Gösterilen metin:
—————
İtalyan Rivieria'sının beş mücevherine ulaşmak için başladığımız yolculuğun ilk durağı Milano Malpensa havaalanı. İlk günümüzü biraz da dinlenme amaçlı Como gölünü gezerek geçirdikten sonra ertesi sabah erkenden havaalanındaki tren istasyonundayız. Havaalanı içindeki labirentten istasyona geçiyoruz.
Malpensa'dan üç aktarma dört farklı tren ile Levanto'ya planladığımız yolculuk, 6 dakika fasılalı son aktarmanın kaçması yüzünden ayaküstü uydurduğumuz yöntemle son ikisi kaçak olarak binilecek dört aktarma beş trene çıkıyor. Doğru treni bulmanın en kolay yolu tren saatini ve platformu bilmeniz Avrupa genelinde. Ancak İtalyan trenlerinin bu kadar dakik ve hassas çalıştığını söylemek zor. Her ihtimale karşı yanınızda trenyolu hatlarını gösteren bir harita olması böyle bir anda işiniz kolaylaştırabilir. Zira bilgi panolarında her zaman gideceğiniz istasyon yazılmıyor ve son durak noktasını bilmeniz gerekiyor.
İtalya'daki ikinci günümüzde çetrefilli tren yolculuğunun ardından iki saatlik gecikme ile de olsa konaklayacağımız Levanto kasabasına varıyoruz.
Cinque Terre (beş toprak), Liguria bölgesinin Levanto ile Spezia arasındaki zor arazi koşullarında konuşlanmış, tarihleri ortaçağa uzanan, hepsi ayrı güzel ve şirin beş köyden oluşuyor. Bölgenin neredeyse tamamı Unesco Dünya Mirası listesinde ve milli park.
—————
Sağlanan materyal:
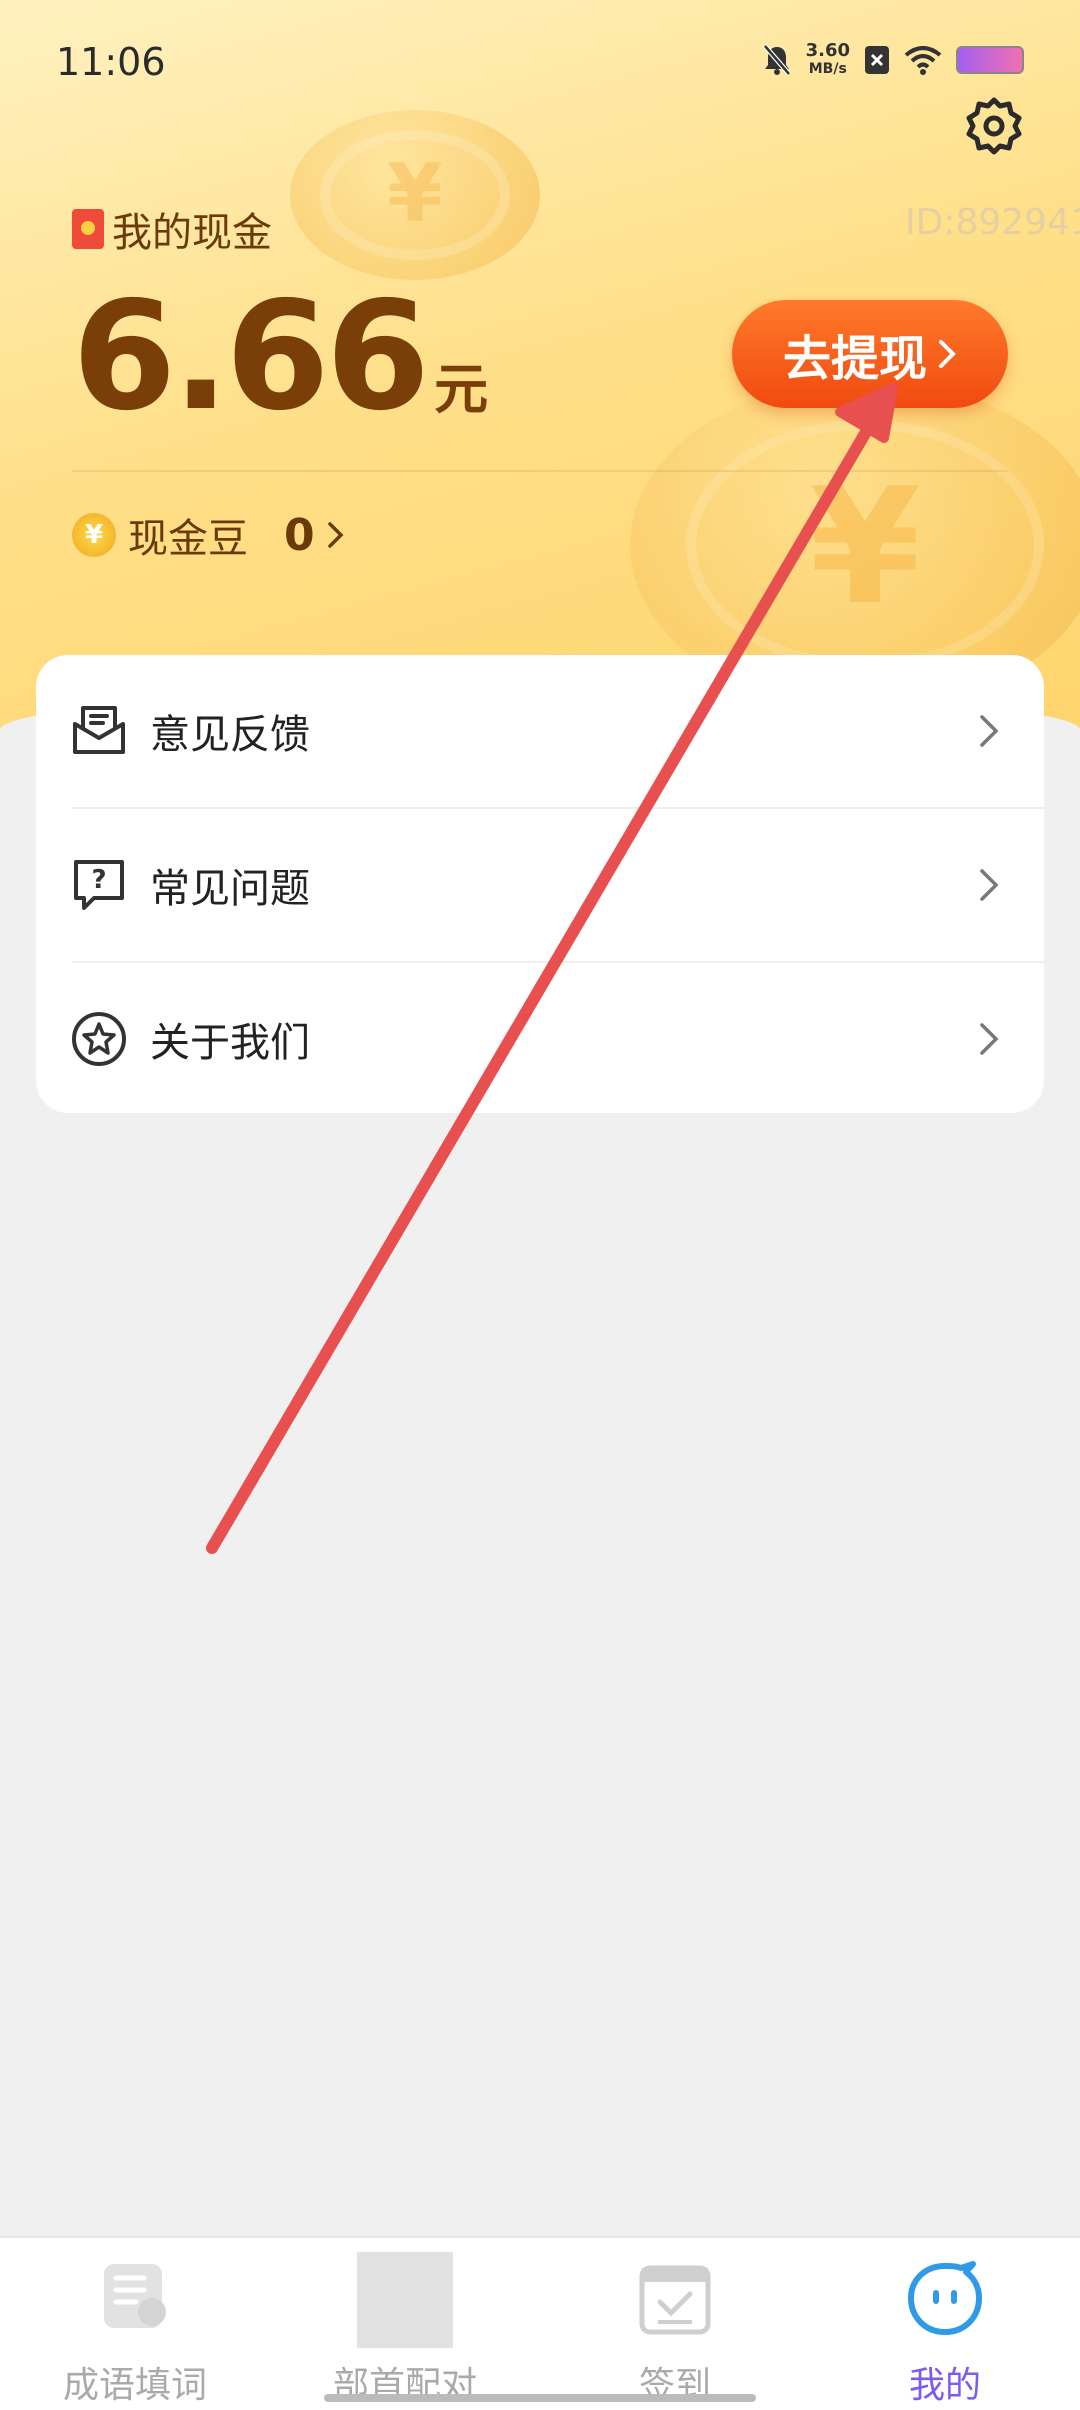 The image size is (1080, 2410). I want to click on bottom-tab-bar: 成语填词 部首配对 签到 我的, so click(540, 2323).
—————
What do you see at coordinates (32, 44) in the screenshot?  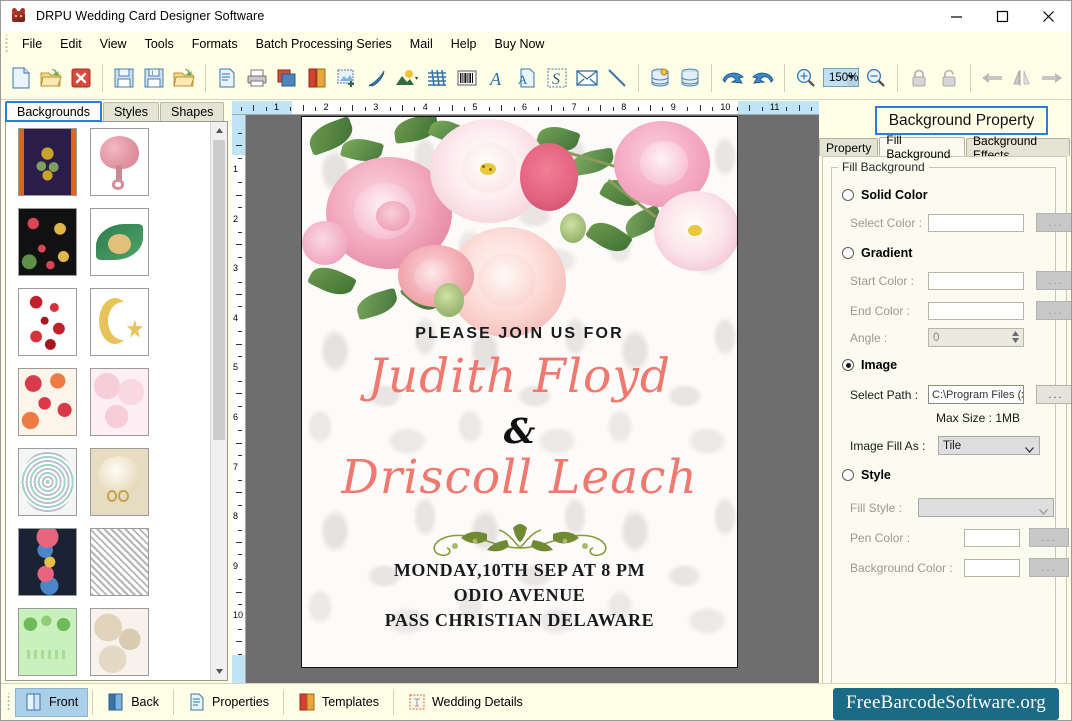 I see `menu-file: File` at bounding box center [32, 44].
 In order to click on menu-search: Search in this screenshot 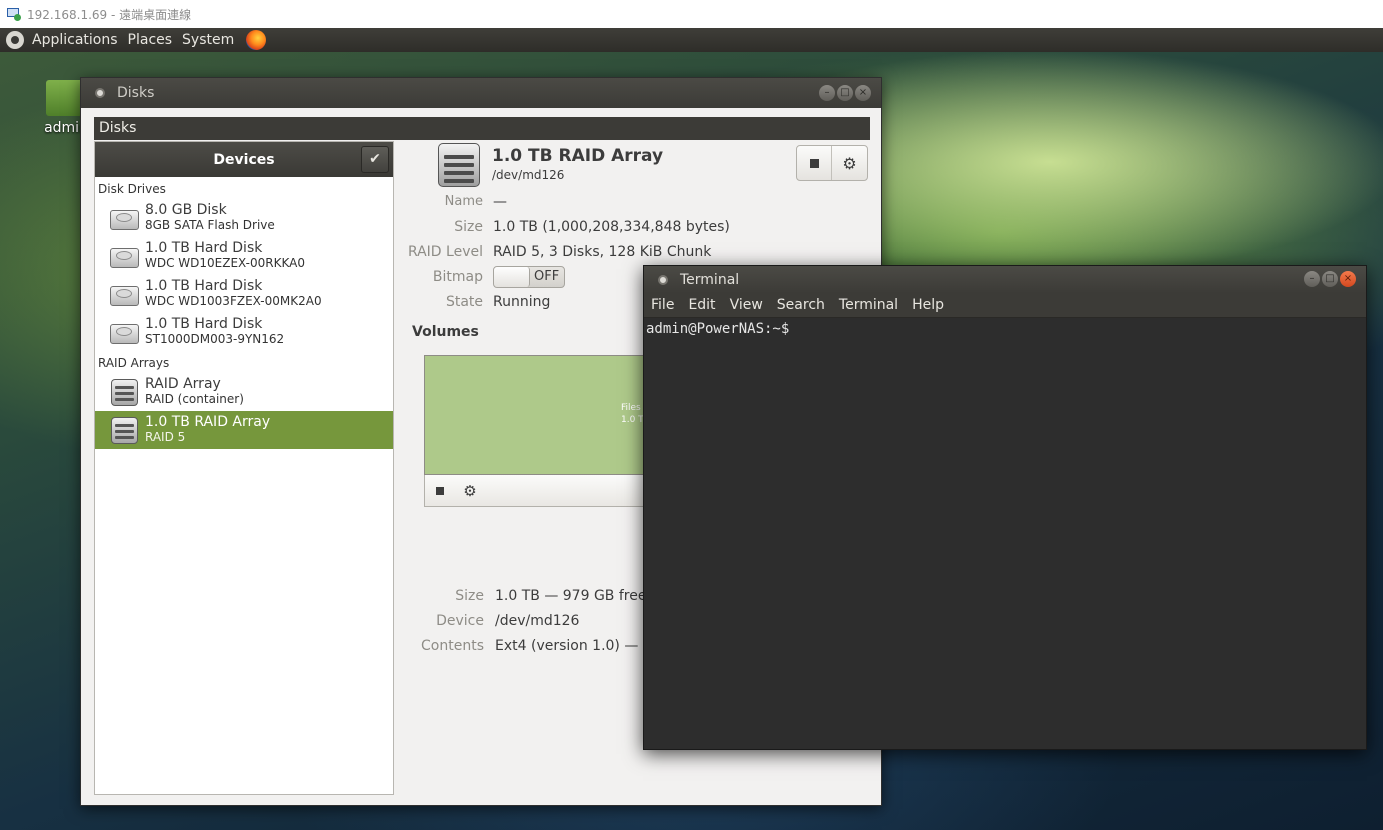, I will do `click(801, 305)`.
—————
Görevler:
**a)** Aşağıdaki ifadelerin Cinque Terre gezi yazısıyla uyuşup uyuşmadığını belirtin. Her biri için evet ya da hayır deyin ve kararı belirleyen sözcükleri metinden aynen alıntılayın: (i) Yolculuğun ilk durağı Milano Malpensa havaalanıdır. (ii) Levanto'ya planlanan saatte varılmıştır. (iii) Bölgenin tamamı Unesco Dünya Mirası listesindedir.
**b)** Cinque Terre gezi yazısında adıyla birlikte havaalanı, göl, kasaba ya da bölge olduğu açıkça belirtilen yerlerin tamamını sıralayın.
**c)** Cinque Terre gezi yazısını son cümlesinden sonra aynı üslupla sürdürün.
Verilen materyal bu iş için gerekli değildir.

Görev yanıtları:
**a)**
(i) Evet: "yolculuğun ilk durağı Milano Malpensa havaalanı"
(ii) Hayır: "iki saatlik gecikme ile de olsa"
(iii) Hayır: "Bölgenin neredeyse tamamı Unesco Dünya Mirası listesinde"

**b)** Milano Malpensa havaalanı, Como gölü, Levanto kasabası, Liguria bölgesi

**c)**
Köylere karayolu ulaşımı ya yok ya da çok sınırlı. 1970'lerde çoğu tünellerden geçen bir demiryolu hattı döşenmesi ile turistik birer merkez haline gelmeye başlamışlar. Yine de zorlu zemin koşulları zorlanıp bizim Kaş'ta yaptığımız gibi vahşi yapılaşmayla katledilmemişler. Konaklama tesislerinin büyük kısmı kuzeydeki Levanto ve güneydeki La Spezia'da yer alıyor. La Spezia bir liman kenti havasında olduğundan bir Cinque Terre seyahatinin tadını çıkartabileceğiniz bir yerleşim sayılmaz. Levanto, Cinque Terre'ye çok daha benzer bir dokuya sahip.
Köyler arasındaki en kolay ulaşım tren. Tren günlük bileti aldığınızda, Levanto - Monterosso - Vernazza - Corniglia - Manarola - Riomaggiore - La Spezia arasında serbestçe gezebildiğiniz gibi, girişi aslında ücretli olduğu söylenen trek rotalarına da girebiliyorsunuz. Corniglia - Riomaggiore arası rota 2011'den beri kapalıymış. Geriye yapılabilecek üç rota kalıyor.
3 Temmuz Levanto'dan Monterosso al Mare'ye
Gerçekten sıcak bir İtalya günü. Geç varmış olsak da Levanto’da kısa bir deniz sefası yapmaya vaktimiz oluyor. Sahillerin büyük kısmı ücretli şezlong ve şemsiyelere ayrılmış olsa da, otelden verilen havlu ve şemsiyelerle güneşlenebileceğiniz halka açık bölümler de var.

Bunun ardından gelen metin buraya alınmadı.